■ Assigned task
When the listing below reaches the line that has "Viewport: 1138px width, 792px", start reproducing exactly; stop after the line that has "Screen dimensions: 563x1000", and drop the pictures.

(Beginning of Excerpted records)

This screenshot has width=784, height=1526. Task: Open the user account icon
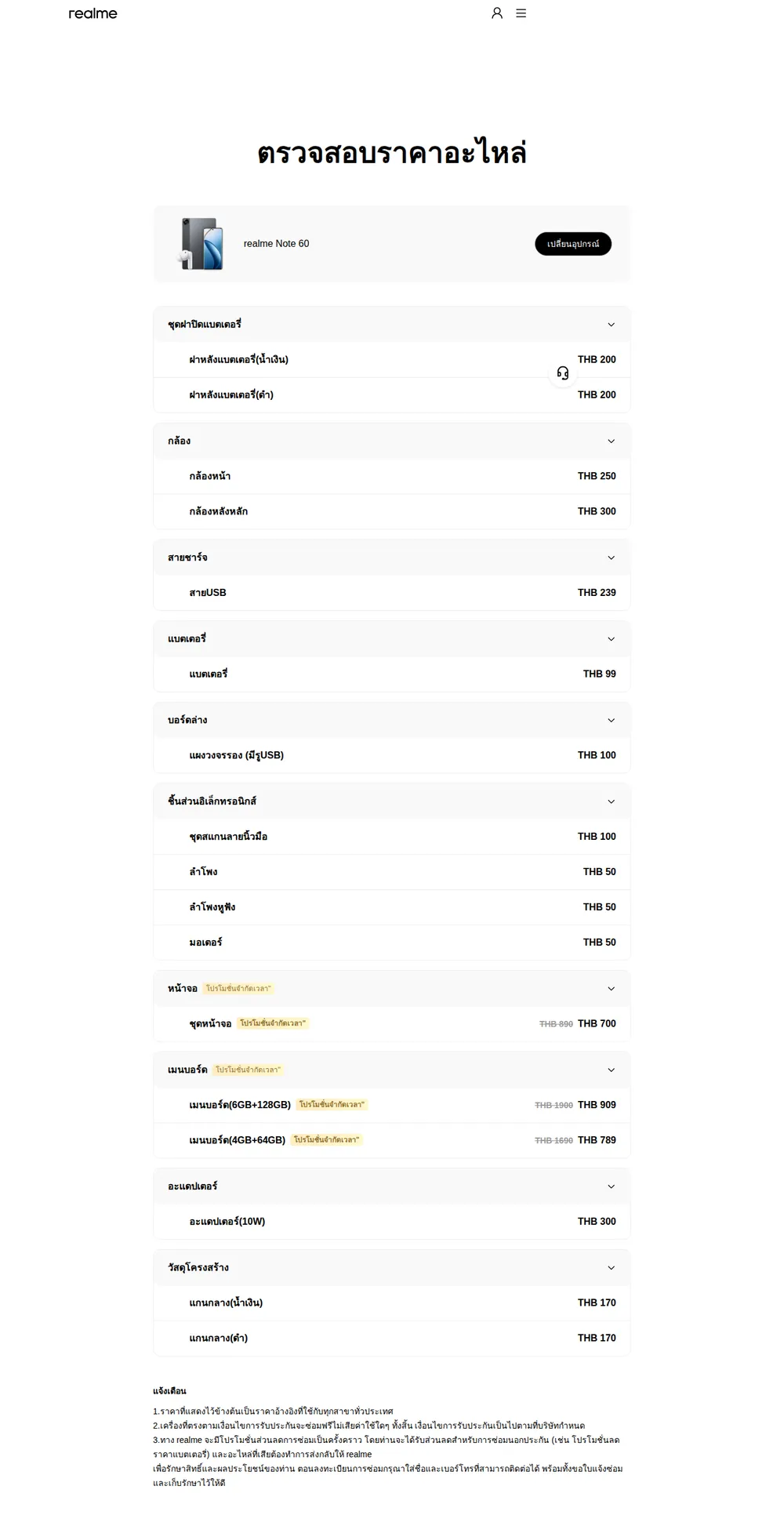click(497, 13)
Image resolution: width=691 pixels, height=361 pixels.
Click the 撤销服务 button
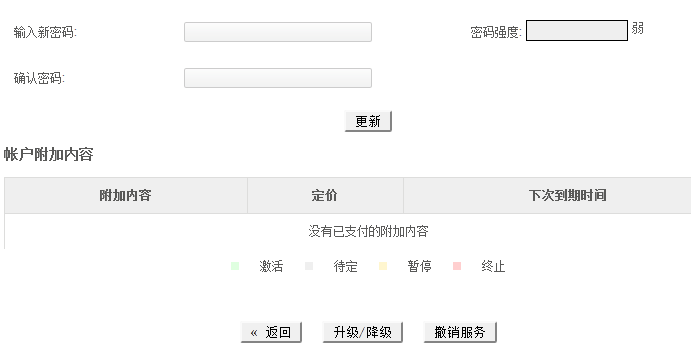pos(460,332)
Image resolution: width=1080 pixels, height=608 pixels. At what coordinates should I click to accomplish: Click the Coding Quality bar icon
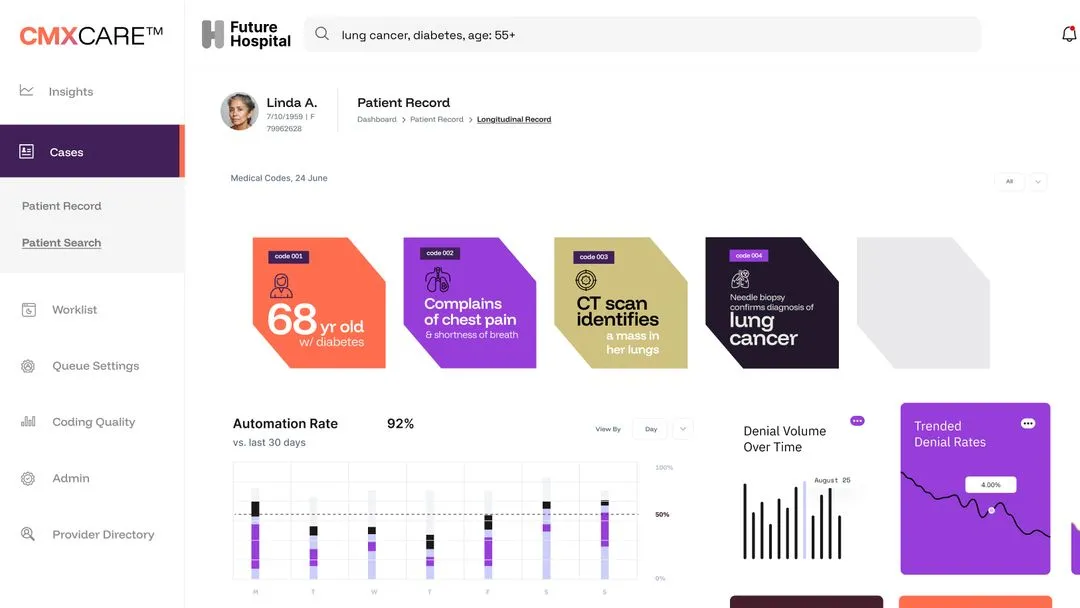[28, 422]
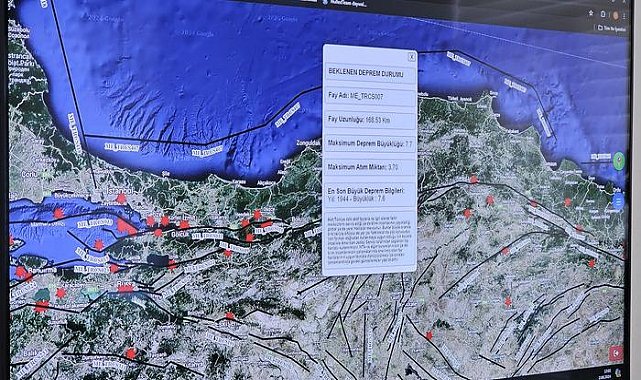Viewport: 641px width, 380px height.
Task: Click the browser tab at the top
Action: click(343, 3)
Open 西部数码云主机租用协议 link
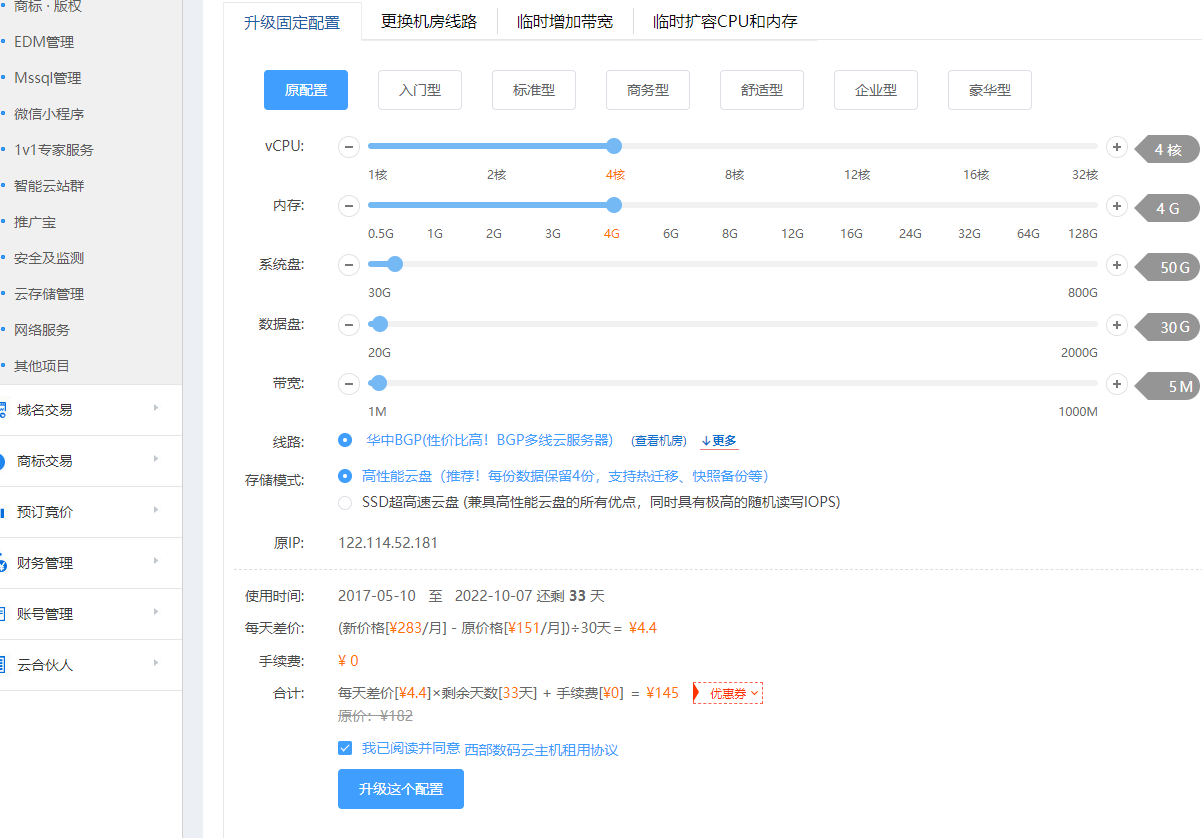 [x=541, y=749]
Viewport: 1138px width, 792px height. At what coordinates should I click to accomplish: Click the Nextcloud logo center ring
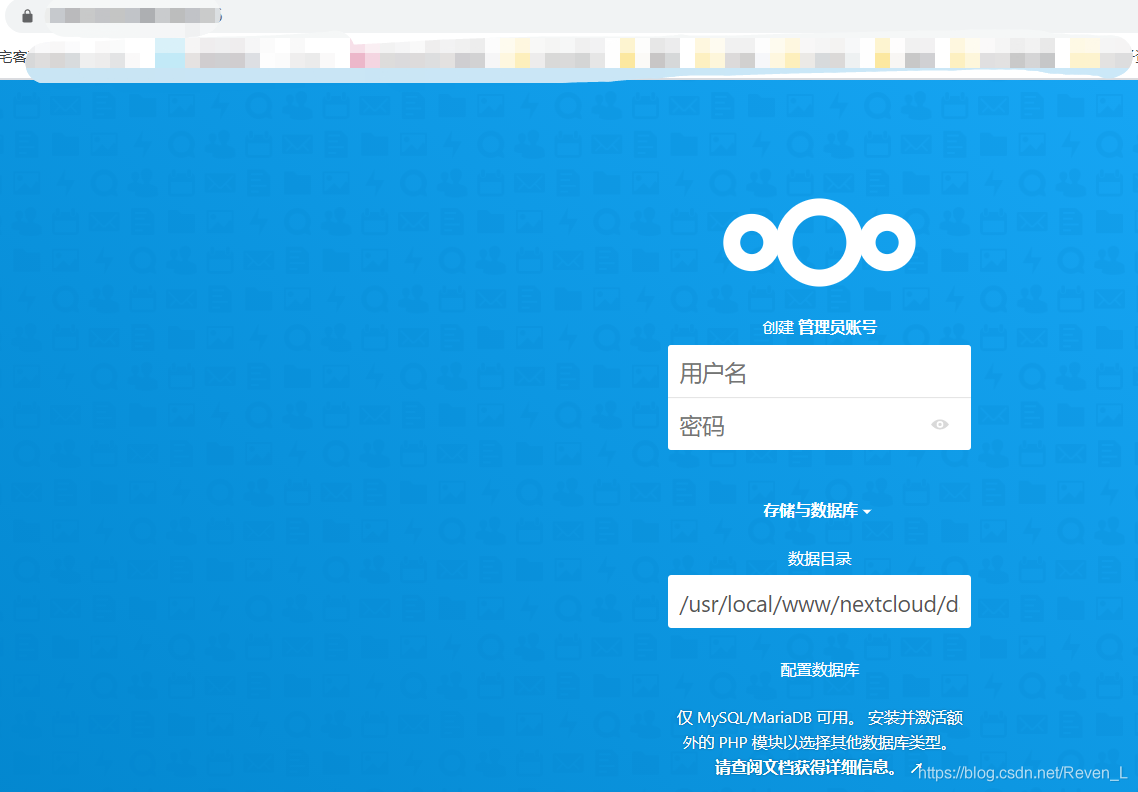tap(819, 242)
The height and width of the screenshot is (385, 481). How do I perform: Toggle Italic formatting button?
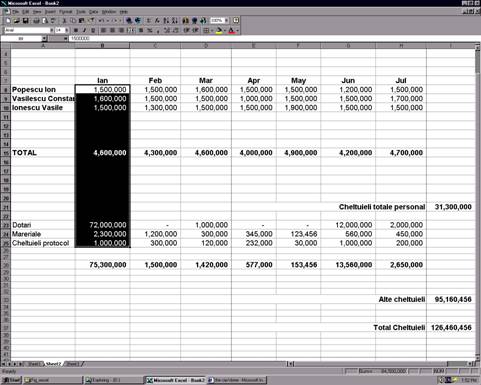85,30
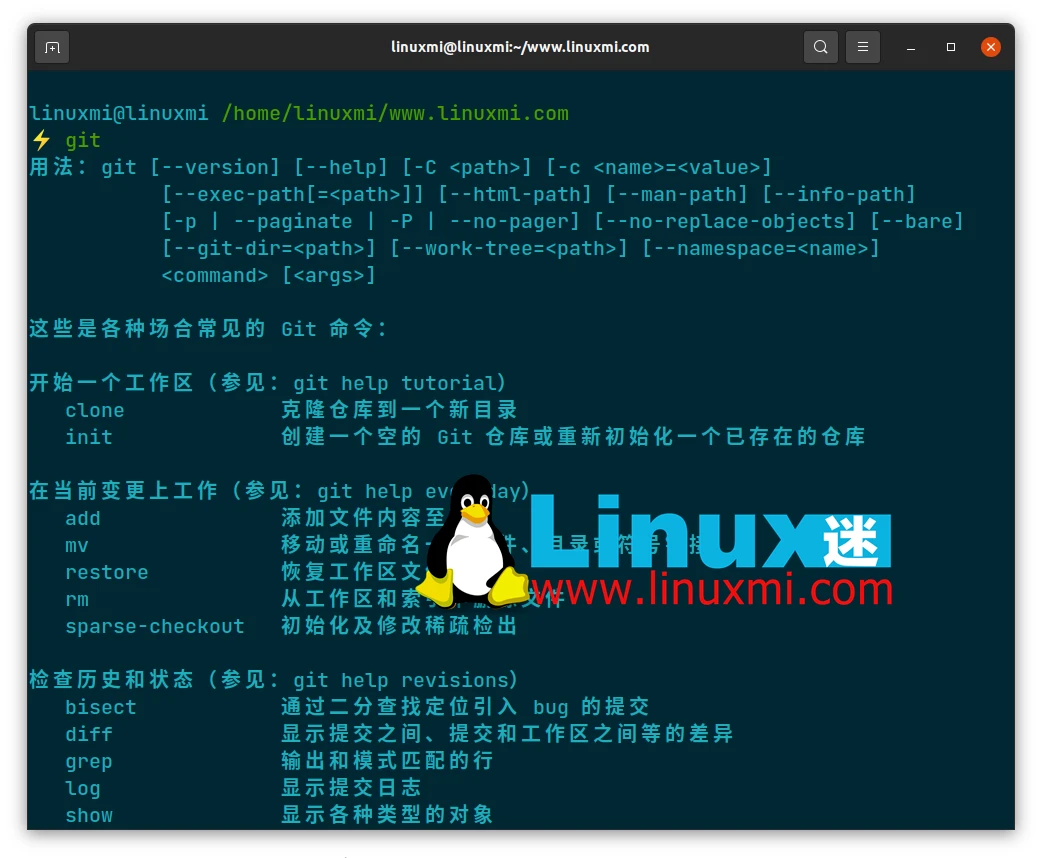Click the red www.linuxmi.com watermark text

coord(711,589)
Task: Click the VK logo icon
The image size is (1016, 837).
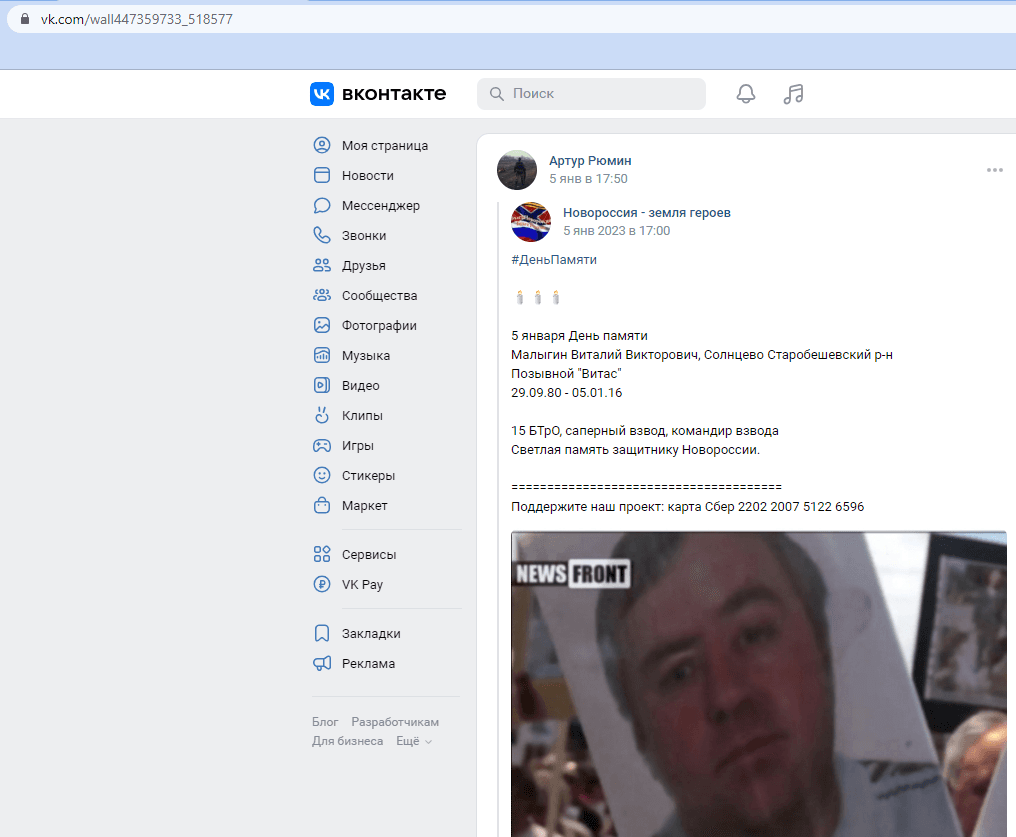Action: tap(322, 94)
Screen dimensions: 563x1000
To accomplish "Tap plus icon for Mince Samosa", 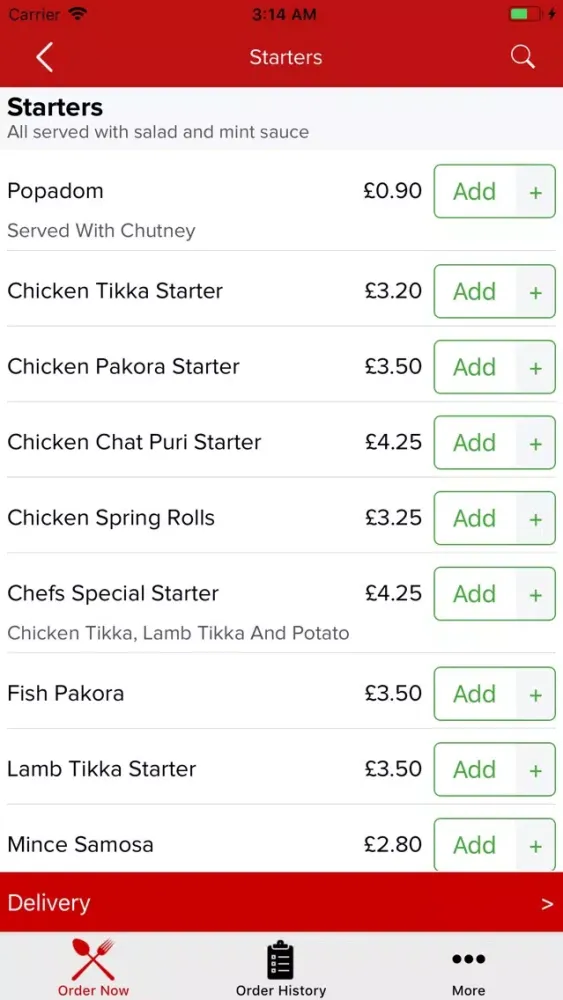I will click(x=536, y=845).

(End of Excerpted records)

■ Answer space
Viewport: 1138px width, 792px height. At what coordinates should I click to accomplish: Click the Nextcloud logo center ring
tap(819, 242)
The height and width of the screenshot is (385, 481). How do I perform: Toggle Italic formatting button?
85,30
Click the red www.linuxmi.com watermark text

coord(711,589)
Task: Click the VK logo icon
The image size is (1016, 837).
Action: tap(322, 94)
Screen dimensions: 563x1000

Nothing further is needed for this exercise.